There are (by some miracle) a couple of characters I've left out here, primarily Laurens and George Washington; you'd be right to guess that I'm a little less interested in Hamilton's most nearly-wholesome slash options, ALTHOUGH if you want to give Laurens-centric fic a spin, by all means, be my guest. Particularly stuff that focuses on his intelligence work and the period leading up to his death: that's not to exclude "times when he and Hamilton were in a fucking room together," or in a room fucking, but one thing I do find appealing about that relationship is the insuperable distance between them at critical points, and what it did or didn't do to their affections.

But so: I picked "Any" and I really, really meant it. I think all my suggestions here have been "character --> Hamilton," too, and that's not reflective of the scope of my interests: if you want to write about Angelica and Jefferson's lively epistolary flirtation (wtf), Angelica and Burr's BODYSWAP IN PARIS, Eliza and Washington's hologram... Hamilton is my newest obsession and it looks set to go deep; I want more of this nearby universe and I want it in my mouth. I know I already gave the ODAO disclaimer, and it was very sincere the first time, but I just. Would like to reiterate. That all these pushy details are only here because right now, with Hamilton, I cannot shut up.

2. Alliance-Union - C.J. Cherryh (Justin Warrick, Ariane Emory II)

These two have one of my favorite platonic relationships in literature, further distinguished by the fact that it's not much of one. Fear and curiosity: never staples of the bff genre, but they create a lot of intensity where they intersect, and I'd love anything that deals with Justin and Ari as they work out the terms on which their alliance can subsist.

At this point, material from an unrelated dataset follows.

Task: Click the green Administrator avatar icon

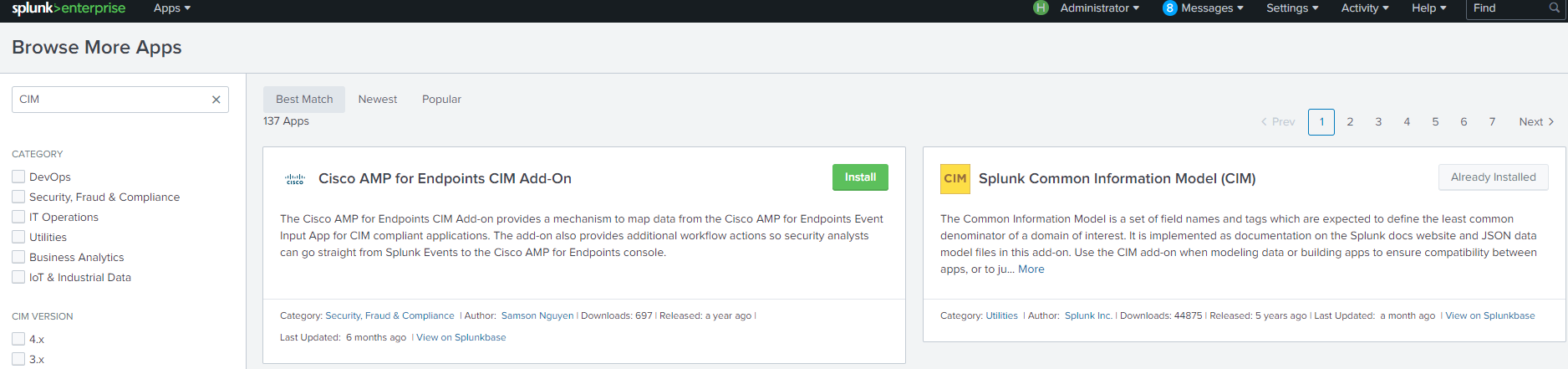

Cyteen! Cyteen. Six months later and I'm still sort of appalled that someone went ahead wrote a book about parenthood as the natural halfway point between pathological narcissism and a crushing fear of death, and like, also there are clones? And sensual mindslavery? And erratic spates of fucked-up social engineering to go with the overmanaged cultivation of designer individuals? But the title wasn't tattooed on my wrist at birth?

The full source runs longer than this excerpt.